> Input data:

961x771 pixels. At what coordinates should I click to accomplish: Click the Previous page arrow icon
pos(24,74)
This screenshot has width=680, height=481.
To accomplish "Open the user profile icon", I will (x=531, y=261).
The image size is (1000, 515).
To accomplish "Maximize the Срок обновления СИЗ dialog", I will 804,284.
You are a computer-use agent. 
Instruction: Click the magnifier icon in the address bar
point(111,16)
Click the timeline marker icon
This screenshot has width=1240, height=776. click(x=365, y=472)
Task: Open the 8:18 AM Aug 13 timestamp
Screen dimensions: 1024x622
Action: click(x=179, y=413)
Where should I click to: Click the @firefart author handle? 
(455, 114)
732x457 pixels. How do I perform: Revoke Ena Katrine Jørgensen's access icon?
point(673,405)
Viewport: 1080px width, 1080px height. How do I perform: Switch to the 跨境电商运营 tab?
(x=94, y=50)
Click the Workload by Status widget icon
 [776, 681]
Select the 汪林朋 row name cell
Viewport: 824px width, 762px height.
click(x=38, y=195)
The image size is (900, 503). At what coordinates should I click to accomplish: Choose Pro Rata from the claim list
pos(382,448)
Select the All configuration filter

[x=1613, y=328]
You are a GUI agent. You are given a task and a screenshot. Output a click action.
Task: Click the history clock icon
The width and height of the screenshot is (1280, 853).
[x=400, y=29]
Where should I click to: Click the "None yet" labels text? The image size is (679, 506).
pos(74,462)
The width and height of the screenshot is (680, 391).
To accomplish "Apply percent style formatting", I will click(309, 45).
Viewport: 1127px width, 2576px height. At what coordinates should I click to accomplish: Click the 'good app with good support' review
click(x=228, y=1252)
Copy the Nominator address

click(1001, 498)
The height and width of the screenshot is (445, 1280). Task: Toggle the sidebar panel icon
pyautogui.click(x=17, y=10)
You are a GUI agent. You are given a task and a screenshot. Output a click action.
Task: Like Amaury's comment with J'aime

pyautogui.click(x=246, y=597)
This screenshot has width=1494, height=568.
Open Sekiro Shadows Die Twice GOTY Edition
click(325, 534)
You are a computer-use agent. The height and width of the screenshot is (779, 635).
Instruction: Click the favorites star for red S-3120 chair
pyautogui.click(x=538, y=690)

> The problem: Go through the listing above and repeat all of it exactly.

> Problem solution:
961x771 pixels. At what coordinates should I click to accomplish: Click the Previous page arrow icon
pos(24,74)
This screenshot has width=680, height=481.
To accomplish "Open the user profile icon", I will (x=531, y=261).
The image size is (1000, 515).
To accomplish "Maximize the Срок обновления СИЗ dialog", I will 804,284.
You are a computer-use agent. 
Instruction: Click the magnifier icon in the address bar
point(111,16)
Click the timeline marker icon
This screenshot has width=1240, height=776. click(x=365, y=472)
Task: Open the 8:18 AM Aug 13 timestamp
Screen dimensions: 1024x622
Action: click(x=179, y=413)
Where should I click to: Click the @firefart author handle? 
(455, 114)
732x457 pixels. How do I perform: Revoke Ena Katrine Jørgensen's access icon?
point(673,405)
Viewport: 1080px width, 1080px height. How do I perform: Switch to the 跨境电商运营 tab?
(x=94, y=50)
Click the Workload by Status widget icon
 [776, 681]
Select the 汪林朋 row name cell
Viewport: 824px width, 762px height.
click(x=38, y=195)
The image size is (900, 503). At what coordinates should I click to accomplish: Choose Pro Rata from the claim list
pos(382,448)
Select the All configuration filter

[x=1613, y=328]
You are a GUI agent. You are given a task and a screenshot. Output a click action.
Task: Click the history clock icon
The width and height of the screenshot is (1280, 853).
[x=400, y=29]
Where should I click to: Click the "None yet" labels text? The image size is (679, 506).
pos(74,462)
The width and height of the screenshot is (680, 391).
To accomplish "Apply percent style formatting", I will click(309, 45).
Viewport: 1127px width, 2576px height. At what coordinates should I click to accomplish: Click the 'good app with good support' review
click(x=228, y=1252)
Copy the Nominator address

click(1001, 498)
The height and width of the screenshot is (445, 1280). Task: Toggle the sidebar panel icon
pyautogui.click(x=17, y=10)
You are a GUI agent. You are given a task and a screenshot. Output a click action.
Task: Like Amaury's comment with J'aime

pyautogui.click(x=246, y=597)
This screenshot has width=1494, height=568.
Open Sekiro Shadows Die Twice GOTY Edition
click(325, 534)
You are a computer-use agent. The height and width of the screenshot is (779, 635).
Instruction: Click the favorites star for red S-3120 chair
pyautogui.click(x=538, y=690)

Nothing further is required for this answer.